§ **Pasaje de lectura**:
============

El miedo se ha transformado. Éste es un mundo distinto al de Poe o al de Maupassant, aunque conserva algunas coincidencias. Es el mismo monstruo, pero en otra piel, con otras piernas; como un nahual, se ha convertido en una criatura urbana que no conoce fronteras: asaltos, secuestros, asesinatos; violencia que escala de manera incontrolable hacia la cumbre de una sociedad asustada, escondida en sus propios monstruos: morirse, perder el trabajo, caer en un bache o convertirse en padre de un día para otro.
Con la novela Vidas perpendiculares, Álvaro Enrigue, escritor nacido en la Ciudad de México, traza un personaje que en su niñez recuerda una serie de vidas –y muertes– que le ocurrieron en otro tiempo, con otro cuerpo, pero que siguen marcadas con el mismo espíritu, entre el miedo de la niñez y el que provoca el recuerdo vívido de un soldado romano que le persigue al umbral de su casa para matarlo.

============

§ **Líneas almacenadas**:

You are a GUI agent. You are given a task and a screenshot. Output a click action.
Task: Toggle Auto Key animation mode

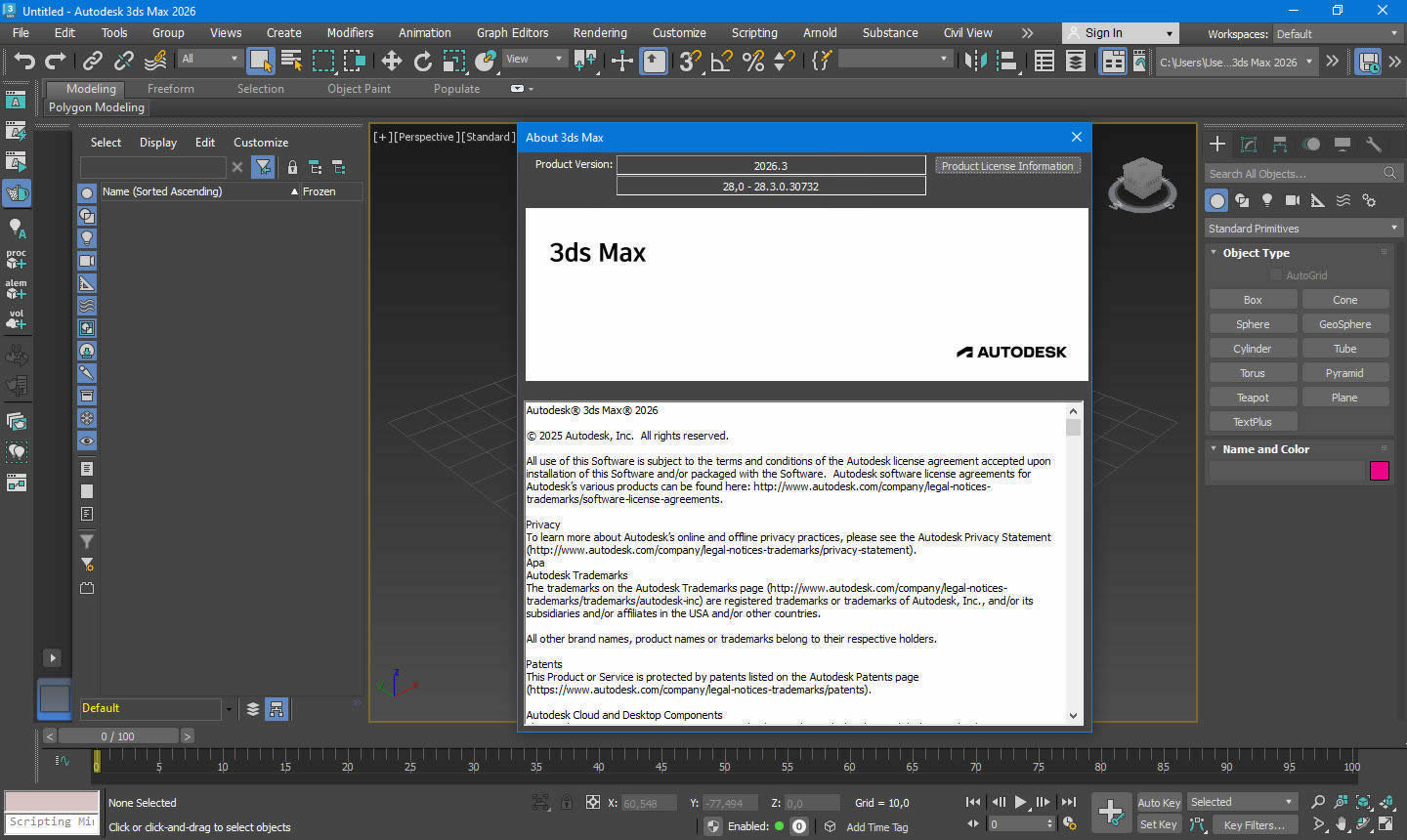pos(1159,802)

============

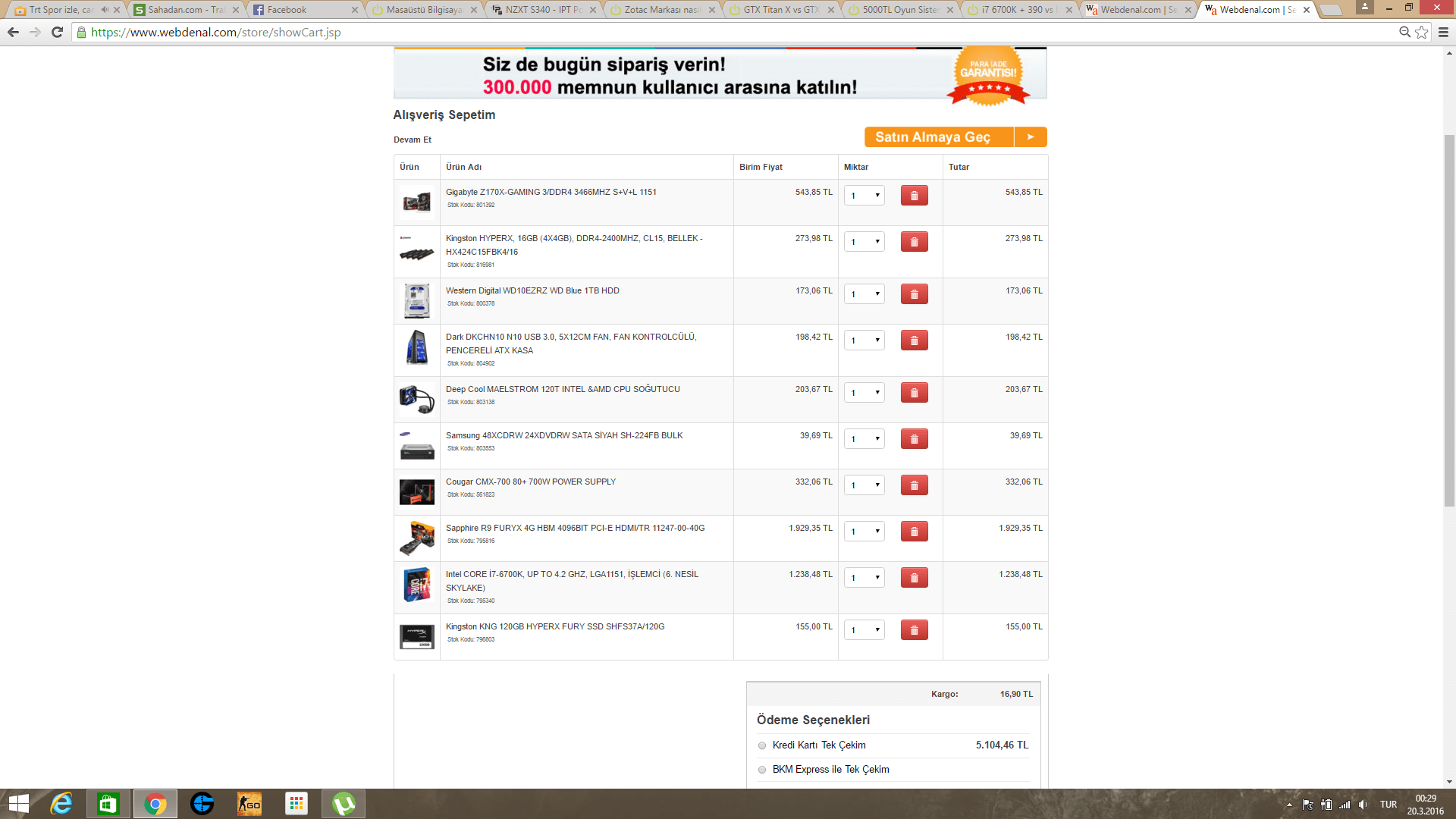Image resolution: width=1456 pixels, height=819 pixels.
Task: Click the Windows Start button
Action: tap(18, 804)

============

§ **Tarea escrita**:
Transcriba palabra por palabra todo lo que va en el pasaje sobre el miedo desde "El miedo se" hasta "día para otro.". Para resolver lo que se pide, apóyese únicamente en el pasaje y no en las líneas.

§ **Respuesta al ejercicio**:
El miedo se ha transformado. Éste es un mundo distinto al de Poe o al de Maupassant, aunque conserva algunas coincidencias. Es el mismo monstruo, pero en otra piel, con otras piernas; como un nahual, se ha convertido en una criatura urbana que no conoce fronteras: asaltos, secuestros, asesinatos; violencia que escala de manera incontrolable hacia la cumbre de una sociedad asustada, escondida en sus propios monstruos: morirse, perder el trabajo, caer en un bache o convertirse en padre de un día para otro.